WHAT TO WORK ON — In full and without deviation, reproduce the records that follow.

SOURCE RECORDS —
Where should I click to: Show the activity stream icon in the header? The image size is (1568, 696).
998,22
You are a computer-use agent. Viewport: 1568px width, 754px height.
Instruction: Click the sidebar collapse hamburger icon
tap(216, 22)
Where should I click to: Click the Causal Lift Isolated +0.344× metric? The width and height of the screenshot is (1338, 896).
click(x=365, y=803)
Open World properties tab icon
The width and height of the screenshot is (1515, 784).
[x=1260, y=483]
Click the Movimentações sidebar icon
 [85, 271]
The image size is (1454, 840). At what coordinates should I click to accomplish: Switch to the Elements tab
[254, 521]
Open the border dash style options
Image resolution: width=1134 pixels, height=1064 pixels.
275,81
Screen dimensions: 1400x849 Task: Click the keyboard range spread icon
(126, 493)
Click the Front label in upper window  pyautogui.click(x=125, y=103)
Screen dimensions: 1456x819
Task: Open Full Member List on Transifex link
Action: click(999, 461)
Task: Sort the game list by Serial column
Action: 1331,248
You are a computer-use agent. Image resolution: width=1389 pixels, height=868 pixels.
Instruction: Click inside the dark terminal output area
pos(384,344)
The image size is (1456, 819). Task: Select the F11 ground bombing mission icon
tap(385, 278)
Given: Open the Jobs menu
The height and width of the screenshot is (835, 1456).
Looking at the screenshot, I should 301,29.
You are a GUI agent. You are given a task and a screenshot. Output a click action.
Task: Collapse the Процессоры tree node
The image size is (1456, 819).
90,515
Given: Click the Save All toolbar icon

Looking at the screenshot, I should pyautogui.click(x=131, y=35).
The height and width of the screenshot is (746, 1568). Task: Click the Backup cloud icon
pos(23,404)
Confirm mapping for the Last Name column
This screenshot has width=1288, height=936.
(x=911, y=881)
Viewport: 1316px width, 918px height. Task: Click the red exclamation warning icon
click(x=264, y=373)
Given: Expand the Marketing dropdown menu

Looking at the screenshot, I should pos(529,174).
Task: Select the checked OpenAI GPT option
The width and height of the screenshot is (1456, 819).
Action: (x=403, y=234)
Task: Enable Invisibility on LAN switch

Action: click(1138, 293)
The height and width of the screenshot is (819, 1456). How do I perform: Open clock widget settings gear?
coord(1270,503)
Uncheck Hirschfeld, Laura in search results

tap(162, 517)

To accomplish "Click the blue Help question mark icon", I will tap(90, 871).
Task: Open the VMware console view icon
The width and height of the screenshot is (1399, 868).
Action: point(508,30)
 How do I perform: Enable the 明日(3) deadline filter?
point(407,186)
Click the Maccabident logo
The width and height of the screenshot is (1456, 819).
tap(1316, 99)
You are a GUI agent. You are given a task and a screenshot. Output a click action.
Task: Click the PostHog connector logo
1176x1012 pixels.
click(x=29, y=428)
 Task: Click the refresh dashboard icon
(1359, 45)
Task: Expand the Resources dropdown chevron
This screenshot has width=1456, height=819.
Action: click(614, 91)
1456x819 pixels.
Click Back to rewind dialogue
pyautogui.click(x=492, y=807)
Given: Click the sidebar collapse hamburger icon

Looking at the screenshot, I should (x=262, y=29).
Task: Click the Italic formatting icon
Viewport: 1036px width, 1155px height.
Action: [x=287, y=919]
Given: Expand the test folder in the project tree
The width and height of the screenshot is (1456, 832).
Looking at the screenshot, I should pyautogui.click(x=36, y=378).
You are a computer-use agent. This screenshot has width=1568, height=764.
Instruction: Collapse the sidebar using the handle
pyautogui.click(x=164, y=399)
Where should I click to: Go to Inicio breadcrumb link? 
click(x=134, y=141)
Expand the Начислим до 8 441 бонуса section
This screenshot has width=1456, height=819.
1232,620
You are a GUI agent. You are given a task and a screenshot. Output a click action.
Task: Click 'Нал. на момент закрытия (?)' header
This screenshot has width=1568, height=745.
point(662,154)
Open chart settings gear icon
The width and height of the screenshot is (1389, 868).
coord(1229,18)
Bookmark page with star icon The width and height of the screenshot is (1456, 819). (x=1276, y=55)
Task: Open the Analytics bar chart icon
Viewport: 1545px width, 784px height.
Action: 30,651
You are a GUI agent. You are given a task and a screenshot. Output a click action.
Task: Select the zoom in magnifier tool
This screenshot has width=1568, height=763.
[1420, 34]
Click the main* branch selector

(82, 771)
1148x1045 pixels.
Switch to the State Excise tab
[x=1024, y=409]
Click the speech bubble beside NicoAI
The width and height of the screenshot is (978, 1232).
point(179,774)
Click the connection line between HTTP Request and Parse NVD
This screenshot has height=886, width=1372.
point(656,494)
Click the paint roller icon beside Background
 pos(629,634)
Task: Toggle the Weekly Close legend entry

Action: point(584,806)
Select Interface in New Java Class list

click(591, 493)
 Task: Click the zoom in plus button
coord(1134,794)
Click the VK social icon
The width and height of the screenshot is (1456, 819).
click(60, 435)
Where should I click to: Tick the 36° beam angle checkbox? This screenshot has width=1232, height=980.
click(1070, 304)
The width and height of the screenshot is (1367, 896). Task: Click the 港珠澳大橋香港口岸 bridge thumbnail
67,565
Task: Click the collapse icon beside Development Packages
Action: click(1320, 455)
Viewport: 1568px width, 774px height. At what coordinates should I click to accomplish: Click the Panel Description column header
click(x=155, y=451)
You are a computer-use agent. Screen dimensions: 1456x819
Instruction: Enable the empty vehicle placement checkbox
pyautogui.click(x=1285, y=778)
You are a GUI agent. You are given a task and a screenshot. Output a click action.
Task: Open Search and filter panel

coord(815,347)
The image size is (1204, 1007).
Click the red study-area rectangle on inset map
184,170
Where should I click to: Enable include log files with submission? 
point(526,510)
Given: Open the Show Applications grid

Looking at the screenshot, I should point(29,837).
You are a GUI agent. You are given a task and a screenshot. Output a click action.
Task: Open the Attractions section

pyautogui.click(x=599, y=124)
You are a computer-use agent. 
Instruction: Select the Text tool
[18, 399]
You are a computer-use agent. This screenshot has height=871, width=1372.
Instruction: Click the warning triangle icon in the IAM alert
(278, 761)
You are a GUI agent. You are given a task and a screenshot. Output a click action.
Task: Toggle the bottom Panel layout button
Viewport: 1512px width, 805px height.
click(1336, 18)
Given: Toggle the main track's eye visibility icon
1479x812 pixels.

RESPONSE AREA —
Where should I click to: Show the activity stream icon in the header? The image size is (1568, 696).
998,22
You are a computer-use agent. Viewport: 1568px width, 754px height.
Instruction: Click the sidebar collapse hamburger icon
tap(216, 22)
Where should I click to: Click the Causal Lift Isolated +0.344× metric? The width and height of the screenshot is (1338, 896).
click(x=365, y=803)
Open World properties tab icon
The width and height of the screenshot is (1515, 784).
[x=1260, y=483]
Click the Movimentações sidebar icon
 [85, 271]
The image size is (1454, 840). At what coordinates should I click to accomplish: Switch to the Elements tab
[254, 521]
Open the border dash style options
Image resolution: width=1134 pixels, height=1064 pixels.
275,81
Screen dimensions: 1400x849 Task: Click the keyboard range spread icon
(126, 493)
Click the Front label in upper window  pyautogui.click(x=125, y=103)
Screen dimensions: 1456x819
Task: Open Full Member List on Transifex link
Action: click(999, 461)
Task: Sort the game list by Serial column
Action: 1331,248
You are a computer-use agent. Image resolution: width=1389 pixels, height=868 pixels.
Instruction: Click inside the dark terminal output area
pos(384,344)
The image size is (1456, 819). Task: Select the F11 ground bombing mission icon
tap(385, 278)
Given: Open the Jobs menu
The height and width of the screenshot is (835, 1456).
Looking at the screenshot, I should 301,29.
You are a GUI agent. You are given a task and a screenshot. Output a click action.
Task: Collapse the Процессоры tree node
The image size is (1456, 819).
90,515
Given: Click the Save All toolbar icon

Looking at the screenshot, I should pyautogui.click(x=131, y=35).
The height and width of the screenshot is (746, 1568). Task: Click the Backup cloud icon
pos(23,404)
Confirm mapping for the Last Name column
This screenshot has width=1288, height=936.
(x=911, y=881)
Viewport: 1316px width, 918px height. Task: Click the red exclamation warning icon
click(x=264, y=373)
Given: Expand the Marketing dropdown menu

Looking at the screenshot, I should pos(529,174).
Task: Select the checked OpenAI GPT option
The width and height of the screenshot is (1456, 819).
Action: (x=403, y=234)
Task: Enable Invisibility on LAN switch

Action: click(1138, 293)
The height and width of the screenshot is (819, 1456). How do I perform: Open clock widget settings gear?
coord(1270,503)
Uncheck Hirschfeld, Laura in search results

tap(162, 517)

To accomplish "Click the blue Help question mark icon", I will tap(90, 871).
Task: Open the VMware console view icon
The width and height of the screenshot is (1399, 868).
Action: point(508,30)
 How do I perform: Enable the 明日(3) deadline filter?
point(407,186)
Click the Maccabident logo
The width and height of the screenshot is (1456, 819).
tap(1316, 99)
You are a GUI agent. You are given a task and a screenshot. Output a click action.
Task: Click the PostHog connector logo
1176x1012 pixels.
click(x=29, y=428)
 Task: Click the refresh dashboard icon
(1359, 45)
Task: Expand the Resources dropdown chevron
This screenshot has width=1456, height=819.
Action: click(614, 91)
1456x819 pixels.
Click Back to rewind dialogue
pyautogui.click(x=492, y=807)
Given: Click the sidebar collapse hamburger icon

Looking at the screenshot, I should (x=262, y=29).
Task: Click the Italic formatting icon
Viewport: 1036px width, 1155px height.
Action: [x=287, y=919]
Given: Expand the test folder in the project tree
The width and height of the screenshot is (1456, 832).
Looking at the screenshot, I should pyautogui.click(x=36, y=378).
You are a computer-use agent. This screenshot has width=1568, height=764.
Instruction: Collapse the sidebar using the handle
pyautogui.click(x=164, y=399)
Where should I click to: Go to Inicio breadcrumb link? 
click(x=134, y=141)
Expand the Начислим до 8 441 бонуса section
This screenshot has width=1456, height=819.
1232,620
You are a GUI agent. You are given a task and a screenshot. Output a click action.
Task: Click 'Нал. на момент закрытия (?)' header
This screenshot has width=1568, height=745.
point(662,154)
Open chart settings gear icon
The width and height of the screenshot is (1389, 868).
coord(1229,18)
Bookmark page with star icon The width and height of the screenshot is (1456, 819). (x=1276, y=55)
Task: Open the Analytics bar chart icon
Viewport: 1545px width, 784px height.
Action: 30,651
You are a GUI agent. You are given a task and a screenshot. Output a click action.
Task: Select the zoom in magnifier tool
This screenshot has width=1568, height=763.
[1420, 34]
Click the main* branch selector

(82, 771)
1148x1045 pixels.
Switch to the State Excise tab
[x=1024, y=409]
Click the speech bubble beside NicoAI
The width and height of the screenshot is (978, 1232).
point(179,774)
Click the connection line between HTTP Request and Parse NVD
This screenshot has height=886, width=1372.
point(656,494)
Click the paint roller icon beside Background
 pos(629,634)
Task: Toggle the Weekly Close legend entry

Action: point(584,806)
Select Interface in New Java Class list

click(591, 493)
 Task: Click the zoom in plus button
coord(1134,794)
Click the VK social icon
The width and height of the screenshot is (1456, 819).
click(60, 435)
Where should I click to: Tick the 36° beam angle checkbox? This screenshot has width=1232, height=980.
click(1070, 304)
The width and height of the screenshot is (1367, 896). Task: Click the 港珠澳大橋香港口岸 bridge thumbnail
67,565
Task: Click the collapse icon beside Development Packages
Action: click(1320, 455)
Viewport: 1568px width, 774px height. At what coordinates should I click to accomplish: Click the Panel Description column header
click(x=155, y=451)
You are a computer-use agent. Screen dimensions: 1456x819
Instruction: Enable the empty vehicle placement checkbox
pyautogui.click(x=1285, y=778)
You are a GUI agent. You are given a task and a screenshot. Output a click action.
Task: Open Search and filter panel

coord(815,347)
The image size is (1204, 1007).
Click the red study-area rectangle on inset map
184,170
Where should I click to: Enable include log files with submission? 
point(526,510)
Given: Open the Show Applications grid

Looking at the screenshot, I should point(29,837).
You are a GUI agent. You are given a task and a screenshot. Output a click action.
Task: Open the Attractions section

pyautogui.click(x=599, y=124)
You are a computer-use agent. 
Instruction: Select the Text tool
[18, 399]
You are a computer-use agent. This screenshot has height=871, width=1372.
Instruction: Click the warning triangle icon in the IAM alert
(278, 761)
You are a GUI agent. You are given a task and a screenshot. Output a click action.
Task: Toggle the bottom Panel layout button
Viewport: 1512px width, 805px height.
click(1336, 18)
Given: Toggle the main track's eye visibility icon
1479x812 pixels.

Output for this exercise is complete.